Why do the ADD and SUB instructions not work?

Best regards,

Daisuke

 

  • Hi,

    Thanks for your position.

    Usually, SUB instruction would be positioned using the NOP instructions so that its result would be available 3 cycles before the SPKERNEL. I think, if you could review the example 7-12 using the SPLOOPW instruction from the below doc. you could know the positioning of SUB instruction using NOP:

    http://www.ti.com/lit/ug/sprufe8b/sprufe8b.pdf

    Note: The ADDSP, SUBSP instructions executing in the .S functional unit use the rounding mode from and set the warning bits in FADCR. The warning bits in FADCR are the logical-OR of the warnings produced on the .L functional unit and the warnings produced by the ADDSP/SUBSP instructions on the .S functional unit (but not other instructions executing on the .S functional unit).

    Thanks & regards,

    Sivaraj K

    -------------------------------------------------------------------------------------------------------

    Please click the Verify Answer button on this post if it answers your question.

    -------------------------------------------------------------------------------------------------------

  • Hi Sivaraj K,

    Thank you for your reply.

    The SPLOOP-related instructions are not used in the code which the ADD and SUB instructions do not work.

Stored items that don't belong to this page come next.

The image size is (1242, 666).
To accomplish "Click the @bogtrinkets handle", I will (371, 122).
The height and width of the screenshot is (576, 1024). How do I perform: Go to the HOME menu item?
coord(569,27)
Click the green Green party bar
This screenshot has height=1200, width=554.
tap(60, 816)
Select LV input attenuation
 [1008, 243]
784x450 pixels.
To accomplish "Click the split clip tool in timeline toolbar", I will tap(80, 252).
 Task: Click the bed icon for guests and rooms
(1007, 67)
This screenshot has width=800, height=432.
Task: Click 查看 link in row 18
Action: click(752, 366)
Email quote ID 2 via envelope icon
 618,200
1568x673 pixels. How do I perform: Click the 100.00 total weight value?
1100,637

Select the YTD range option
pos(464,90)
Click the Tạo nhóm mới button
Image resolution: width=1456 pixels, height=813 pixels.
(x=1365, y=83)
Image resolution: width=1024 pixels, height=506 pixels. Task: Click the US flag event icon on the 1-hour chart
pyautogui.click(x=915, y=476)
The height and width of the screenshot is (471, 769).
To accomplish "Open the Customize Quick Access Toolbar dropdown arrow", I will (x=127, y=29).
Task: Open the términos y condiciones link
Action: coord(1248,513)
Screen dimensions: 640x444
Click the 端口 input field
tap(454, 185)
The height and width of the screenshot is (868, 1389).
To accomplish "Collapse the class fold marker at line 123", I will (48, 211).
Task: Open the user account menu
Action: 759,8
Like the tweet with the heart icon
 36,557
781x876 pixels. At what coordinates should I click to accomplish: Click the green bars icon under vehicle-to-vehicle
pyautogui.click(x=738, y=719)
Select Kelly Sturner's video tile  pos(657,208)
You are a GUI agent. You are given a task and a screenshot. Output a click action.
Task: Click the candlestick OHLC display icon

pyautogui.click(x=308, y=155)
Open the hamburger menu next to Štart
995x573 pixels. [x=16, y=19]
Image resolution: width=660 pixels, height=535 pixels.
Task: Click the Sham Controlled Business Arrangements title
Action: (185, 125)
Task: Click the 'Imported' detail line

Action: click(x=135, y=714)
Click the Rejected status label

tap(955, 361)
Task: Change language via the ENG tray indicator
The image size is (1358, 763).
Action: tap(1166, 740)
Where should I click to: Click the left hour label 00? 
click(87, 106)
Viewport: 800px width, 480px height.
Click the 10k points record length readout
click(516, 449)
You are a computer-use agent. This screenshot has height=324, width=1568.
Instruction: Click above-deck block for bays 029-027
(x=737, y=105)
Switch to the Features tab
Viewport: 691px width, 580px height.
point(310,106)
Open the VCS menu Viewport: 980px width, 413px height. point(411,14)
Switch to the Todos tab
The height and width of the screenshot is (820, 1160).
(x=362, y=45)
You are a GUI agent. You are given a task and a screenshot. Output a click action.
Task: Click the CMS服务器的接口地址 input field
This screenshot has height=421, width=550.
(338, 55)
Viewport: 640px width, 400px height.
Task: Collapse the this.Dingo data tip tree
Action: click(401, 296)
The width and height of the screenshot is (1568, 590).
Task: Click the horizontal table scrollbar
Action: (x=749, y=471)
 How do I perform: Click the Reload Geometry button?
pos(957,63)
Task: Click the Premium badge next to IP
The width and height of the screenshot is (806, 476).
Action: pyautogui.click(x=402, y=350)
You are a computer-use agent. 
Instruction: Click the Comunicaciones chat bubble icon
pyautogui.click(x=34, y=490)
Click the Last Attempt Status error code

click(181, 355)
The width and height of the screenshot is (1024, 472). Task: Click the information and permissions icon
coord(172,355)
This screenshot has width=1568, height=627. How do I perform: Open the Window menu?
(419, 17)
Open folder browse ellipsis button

Since the issue is reproduced on C6713, it should be unrelated to the SPLOOP-related instructions.

    When the ADDSP and SUBSP instructions use the rounding mode, can those instructions affect other instructions on the same unit?

    Best regards,

    Daisuke

     

  • Hi Sivaraj K,

    I will post this issue to the TI C/C++ Compiler-Forum since the assembly code generated by C Compiler does not have the issue.

    Best regards,

    Daisuke

     

  • Hi,

    Moving your post to right forum to be better answered.

    Thanks & regards,
    Sivaraj K
  • I need some more context.  Where does the problem assembly code originate?  Is it hand-coded?  Is it generated by the compiler from C code?

    Daisuke Maeda said:
    The SUB instruction does not work when the same unit is used for the instructions and when there is NOP 2 between instructions.

    Please precisely describe the result you expect, the result you get, and the difference between them.

    Thanks and regards,

    -George

  • Hi Sivaraj K,

    Thank you for your cooperation.

    Hi George,

    Thank you for your reply.

    Originally, the problem assembly code was generated by the code generation tool from the original code which is hand-coded.

    The original code:

      ADDSP  A_hh_Re2,B_tmp0,A_tmp0
    ||  SUBSP  B_hh_Im2,A_tmp0,B_tmp0

      NOP

      ADDSP  B_tmp2,A_tmp3,A_tmp3
    ||  ADDSP  A_tmp2,B_tmp3,B_tmp3

      LDW   *+A_hh_ptr[4],A_hh_Re1
    ||  LDW   *+B_hh_ptr[4],B_hh_Im1
    ||  SUB   B_i,1,B_i

     [B_i] B   LOOP
    ||  ADDSP  B_tmp1,A_tmp0,A_tmp0
    ||  ADDSP  A_tmp1,B_tmp0,B_tmp0
    ||  LDW   *+A_hh_ptr[6],A_hh_Re2
    ||  LDW   *+B_hh_ptr[6],B_hh_Im2

    The disassembled code:

    06B4FE19            ADDSP.S1X     A7,B13,A13
    06B4FE3A ||         SUBSP.S2X     B7,A13,B13
    00000000            NOP
    05897E19            ADDSP.S1X     A11,B2,A11
    05897E1A ||         ADDSP.S2X     B11,A2,B11
    03288265            LDW.D1T1      *+A10[4],A6
    032882E7 ||         LDW.D2T2      *+B10[4],B6
    0003E1A2 ||         SUB.S2        B0,1,B0
    2FFFF693     [ B0]  B.S2          LOOP (PC-76 = 0x118118d4)
    06B1BE19 ||         ADDSP.S1X     A13,B12,A13
    06B1B21B ||         ADDSP.L2X     B13,A12,B13
    03A8C265 ||         LDW.D1T1      *+A10[6],A7
    03A8C2E6 ||         LDW.D2T2      *+B10[6],B7

    After the SUB instruction is executed the destination register (B0) is not updated. In the test case, the ADD and SUB instruction also are the same result.

    Best regards,

    Daisuke

     

  • I can confirm there is a pipeline conflict between the SUBSP in this instruction packet ...

    Daisuke Maeda said:
    06B4FE19            ADDSP.S1X     A7,B13,A13
    06B4FE3A ||         SUBSP.S2X     B7,A13,B13

    and the SUB in this instruction packet ...

    Daisuke Maeda said:
    03288265            LDW.D1T1      *+A10[4],A6
    032882E7 ||         LDW.D2T2      *+B10[4],B6
    0003E1A2 ||         SUB.S2        B0,1,B0

    This conflict is documented in Table 4-25 of the C674x CPU manual.  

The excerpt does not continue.